◆ Text provided ◆
※ ※ ※

Abstract
Understanding and accurately predicting crop yield is becoming increasingly important today in the face of global food security challenges, and thus, the availability of standardized data and scalable models is the need of the hour. To support this, researchers have developed CY-Bench (Crop Yield Benchmark), a comprehensive dataset that helps forecast maize and wheat yields on a global scale. This research project primarily involved working with the CY-Bench dataset aiming to improve crop yield prediction through machine learning. Initially, papers explaining the CY-Bench dataset and other papers for agriculture modeling were studied and analyzed in detail. The research then progressed to reproducing the benchmark results, showcasing the accessibility of the dataset. Building on this foundation, the research then progressed to developing new models such as regression trees and incorporating new derived features such as Leaf Area Index and Evapotranspiration in existing models. To streamline development, a subset focusing on Tippecanoe County was isolated from the broader US dataset. The results showed a reduction in MAPE for 2 out of the 3 models which were integrated with the newly engineered features. These initial outcomes are very promising, and there remains scope for further improvement. Including new features and experimenting with advanced models could potentially help improve the accuracy of the predictions.

※ ※ ※

◆ Given information ◆

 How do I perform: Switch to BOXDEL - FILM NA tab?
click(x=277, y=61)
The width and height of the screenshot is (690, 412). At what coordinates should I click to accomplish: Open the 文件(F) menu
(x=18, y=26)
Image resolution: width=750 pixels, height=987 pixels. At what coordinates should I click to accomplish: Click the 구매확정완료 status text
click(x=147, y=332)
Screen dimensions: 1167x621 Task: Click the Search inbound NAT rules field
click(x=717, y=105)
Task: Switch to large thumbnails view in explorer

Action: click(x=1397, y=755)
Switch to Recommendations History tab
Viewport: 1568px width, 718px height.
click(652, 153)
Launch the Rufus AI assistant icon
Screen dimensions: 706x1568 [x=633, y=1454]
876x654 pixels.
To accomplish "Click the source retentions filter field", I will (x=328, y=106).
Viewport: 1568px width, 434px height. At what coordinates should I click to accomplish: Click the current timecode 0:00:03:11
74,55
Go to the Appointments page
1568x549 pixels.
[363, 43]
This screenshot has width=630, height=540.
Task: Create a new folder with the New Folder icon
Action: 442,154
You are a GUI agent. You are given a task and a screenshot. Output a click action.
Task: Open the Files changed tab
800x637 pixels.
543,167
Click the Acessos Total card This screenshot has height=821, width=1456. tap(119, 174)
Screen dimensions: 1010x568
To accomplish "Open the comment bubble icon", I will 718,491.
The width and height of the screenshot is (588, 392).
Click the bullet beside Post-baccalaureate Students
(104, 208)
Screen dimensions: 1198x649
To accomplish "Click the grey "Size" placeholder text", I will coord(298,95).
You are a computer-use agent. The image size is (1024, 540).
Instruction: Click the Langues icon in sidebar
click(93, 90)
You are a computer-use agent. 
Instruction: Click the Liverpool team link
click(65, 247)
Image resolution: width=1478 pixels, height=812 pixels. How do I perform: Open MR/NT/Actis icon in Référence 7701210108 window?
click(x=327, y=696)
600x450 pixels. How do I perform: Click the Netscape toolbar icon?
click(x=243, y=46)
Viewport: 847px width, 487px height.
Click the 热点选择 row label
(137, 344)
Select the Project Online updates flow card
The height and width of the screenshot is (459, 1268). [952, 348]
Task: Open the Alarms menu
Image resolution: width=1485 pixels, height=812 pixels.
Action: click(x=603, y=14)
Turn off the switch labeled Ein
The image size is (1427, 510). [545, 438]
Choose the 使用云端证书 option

※ ※ ※

◆ Directions for this task ◆
Using the abstract, answer each question:
1. Which two crops does CY-Bench help forecast yields for?
2. Which county's subset was isolated from the US dataset?
3. How many of the models given the newly engineered features showed a reduction in MAPE?
The rows are independent material and bear no relation to the abstract.

◆ Output for this task ◆
1. Maize and wheat.
2. Tippecanoe County.
3. Two out of three.